Natural-killer (NK)-cells are lymphocytes of the innate immune system, which directly attack tumor and virus-infected cells. They provide a link between innate and adaptive immunity through crosstalk with dendritic cells (DCs) and mediate T-cell activation. Among the activating and inhibitory receptors that regulate NK cell activity, the orphan NKp30 receptor (NCR3, CD337) plays a special role as NKp30 does not only induce target cell lysis but is also crucial for the interaction between NK cells and dendritic cells. However, so far the cellular ligands for NKp30 have remained elusive.

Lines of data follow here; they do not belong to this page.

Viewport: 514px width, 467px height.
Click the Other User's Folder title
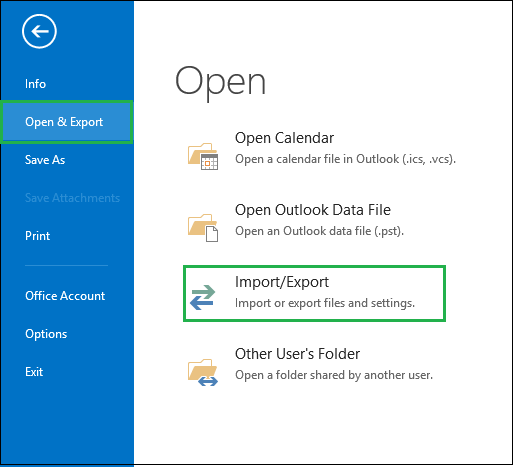click(x=297, y=354)
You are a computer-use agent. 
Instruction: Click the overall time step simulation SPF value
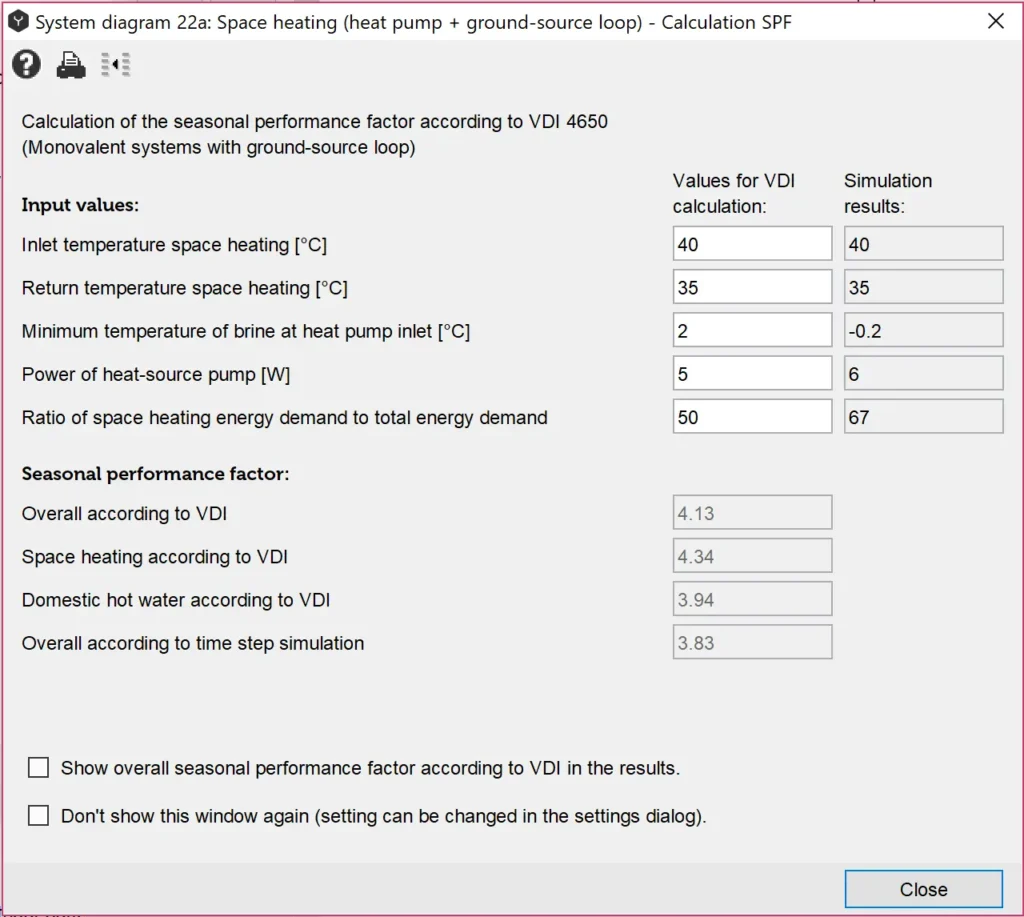coord(752,642)
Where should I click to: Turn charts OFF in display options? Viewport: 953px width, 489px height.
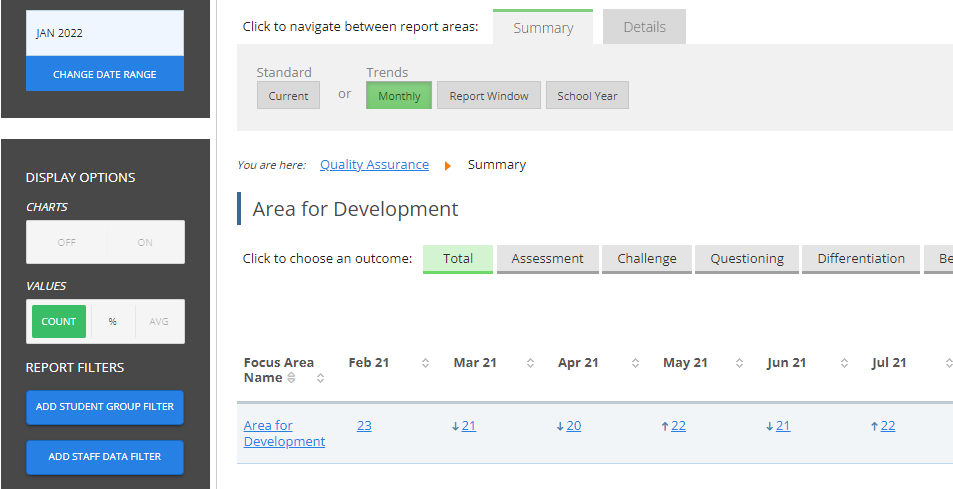point(67,242)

Using a yeast two hybrid approach with the extracellular NKp30 sequence as bait we were able to isolate a putative NKp30 ligand from a tumor cDNA library. Sequence analysis revealed that the cDNA encoded for BAT3 (HLA-B-associated transcript 3) which originally had been cloned from the human major histocompatibility complex by chromosome walking and mapped to chromosome 6p21.3 within the HLA complex. BAT3 was described as a nuclear protein characterized by an N-terminal ubiquitin-like region, a polyproline stretch and a highly conserved BAG-(Bcl-2-associated athanogene) domain. Until now, the function of BAT3 in mammals is not clearly defined. With BAT3-specific antibodies and by means of laser scanner microscopy and Western Blotting we demonstrate that tumor cell lines and immature as well as mature DCs express BAT3. Upon co-cultivation with NK cells or exposure to stress signals such as heat shock, we observed that BAT3 translocates from the nucleus to the cell-surface and the protein is released from tumor cells into the extracellular environment. BAT3 binds directly and specifically to NKp30 on NK cells and triggers NK cell-mediated cytokine release and NKp30-dependent cytotoxicity. The inhibition of endogenous BAT3 using polyclonal antibodies prevents tumor rejection in vivo, demonstrating that BAT3 is necessary for the tumor rejection in a xenograft tumor model.

Thus, BAT3 is the long sought cellular NKp30 ligand and exhibits a novel mechanism by which a nuclear protein activates NK cells via NKp30-engagement after its release to the cell-surface and the cell environment. The isolation of the first cellular NKp30-ligand provides the basis for a better molecular understanding of NK cell-regulation and allows the development of clinical applications targeting NKp30 for the immunotherapy.